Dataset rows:
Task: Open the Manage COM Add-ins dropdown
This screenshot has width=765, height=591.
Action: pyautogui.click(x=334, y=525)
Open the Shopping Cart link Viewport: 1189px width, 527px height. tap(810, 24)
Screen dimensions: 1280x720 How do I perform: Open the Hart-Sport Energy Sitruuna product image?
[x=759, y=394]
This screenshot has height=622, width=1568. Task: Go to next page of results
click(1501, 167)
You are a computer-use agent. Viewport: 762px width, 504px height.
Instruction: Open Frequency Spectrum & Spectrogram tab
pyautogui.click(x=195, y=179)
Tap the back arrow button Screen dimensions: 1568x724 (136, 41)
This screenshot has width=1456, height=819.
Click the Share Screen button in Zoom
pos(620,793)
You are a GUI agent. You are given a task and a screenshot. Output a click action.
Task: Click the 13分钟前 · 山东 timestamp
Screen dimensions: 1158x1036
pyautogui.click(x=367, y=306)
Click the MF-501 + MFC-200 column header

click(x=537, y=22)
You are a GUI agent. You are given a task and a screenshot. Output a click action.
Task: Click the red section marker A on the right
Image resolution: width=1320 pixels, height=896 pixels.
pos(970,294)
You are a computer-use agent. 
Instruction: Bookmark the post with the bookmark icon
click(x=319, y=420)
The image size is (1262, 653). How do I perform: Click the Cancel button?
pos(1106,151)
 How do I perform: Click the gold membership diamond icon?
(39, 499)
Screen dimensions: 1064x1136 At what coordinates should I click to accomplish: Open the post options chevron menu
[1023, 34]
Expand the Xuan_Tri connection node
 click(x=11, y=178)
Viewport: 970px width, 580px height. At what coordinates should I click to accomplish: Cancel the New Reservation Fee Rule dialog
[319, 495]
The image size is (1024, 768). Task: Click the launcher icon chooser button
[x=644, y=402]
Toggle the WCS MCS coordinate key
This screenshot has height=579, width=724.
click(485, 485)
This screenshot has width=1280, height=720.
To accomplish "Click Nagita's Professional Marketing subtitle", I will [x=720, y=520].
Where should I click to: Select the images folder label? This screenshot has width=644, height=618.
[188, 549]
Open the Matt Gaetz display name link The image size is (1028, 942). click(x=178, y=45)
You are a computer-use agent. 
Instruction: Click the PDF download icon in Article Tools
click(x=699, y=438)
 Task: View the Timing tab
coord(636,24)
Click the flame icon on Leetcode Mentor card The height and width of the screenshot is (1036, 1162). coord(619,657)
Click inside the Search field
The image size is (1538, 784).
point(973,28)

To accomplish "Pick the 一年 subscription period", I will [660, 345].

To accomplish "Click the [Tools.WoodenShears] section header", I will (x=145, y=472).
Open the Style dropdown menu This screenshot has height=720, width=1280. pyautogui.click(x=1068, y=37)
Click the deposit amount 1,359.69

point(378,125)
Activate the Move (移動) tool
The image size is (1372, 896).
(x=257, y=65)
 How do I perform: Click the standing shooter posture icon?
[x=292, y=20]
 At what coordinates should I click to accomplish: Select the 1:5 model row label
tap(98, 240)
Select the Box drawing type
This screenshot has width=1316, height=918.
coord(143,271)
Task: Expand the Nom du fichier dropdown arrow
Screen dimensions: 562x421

Written request → Convert the dataset rows above into a numbered list and omit any blank lines. Begin at the first line and stop after the line that contains "click(485, 485)".

Exercise solution →
1. Task: Open the Manage COM Add-ins dropdown
2. This screenshot has width=765, height=591.
3. Action: pyautogui.click(x=334, y=525)
4. Open the Shopping Cart link Viewport: 1189px width, 527px height. tap(810, 24)
5. Screen dimensions: 1280x720 How do I perform: Open the Hart-Sport Energy Sitruuna product image?
6. [x=759, y=394]
7. This screenshot has height=622, width=1568. Task: Go to next page of results
8. click(1501, 167)
9. You are a computer-use agent. Viewport: 762px width, 504px height.
10. Instruction: Open Frequency Spectrum & Spectrogram tab
11. pyautogui.click(x=195, y=179)
12. Tap the back arrow button Screen dimensions: 1568x724 (136, 41)
13. This screenshot has width=1456, height=819.
14. Click the Share Screen button in Zoom
15. pos(620,793)
16. You are a GUI agent. You are given a task and a screenshot. Output a click action.
17. Task: Click the 13分钟前 · 山东 timestamp
18. Screen dimensions: 1158x1036
19. pyautogui.click(x=367, y=306)
20. Click the MF-501 + MFC-200 column header
21. click(x=537, y=22)
22. You are a GUI agent. You are given a task and a screenshot. Output a click action.
23. Task: Click the red section marker A on the right
24. Image resolution: width=1320 pixels, height=896 pixels.
25. pos(970,294)
26. You are a computer-use agent. 
27. Instruction: Bookmark the post with the bookmark icon
28. click(x=319, y=420)
29. The image size is (1262, 653). How do I perform: Click the Cancel button?
30. pos(1106,151)
31.  How do I perform: Click the gold membership diamond icon?
32. (39, 499)
33. Screen dimensions: 1064x1136 At what coordinates should I click to accomplish: Open the post options chevron menu
34. [1023, 34]
35. Expand the Xuan_Tri connection node
36.  click(x=11, y=178)
37. Viewport: 970px width, 580px height. At what coordinates should I click to accomplish: Cancel the New Reservation Fee Rule dialog
38. [319, 495]
39. The image size is (1024, 768). Task: Click the launcher icon chooser button
40. [x=644, y=402]
41. Toggle the WCS MCS coordinate key
42. This screenshot has height=579, width=724.
43. click(485, 485)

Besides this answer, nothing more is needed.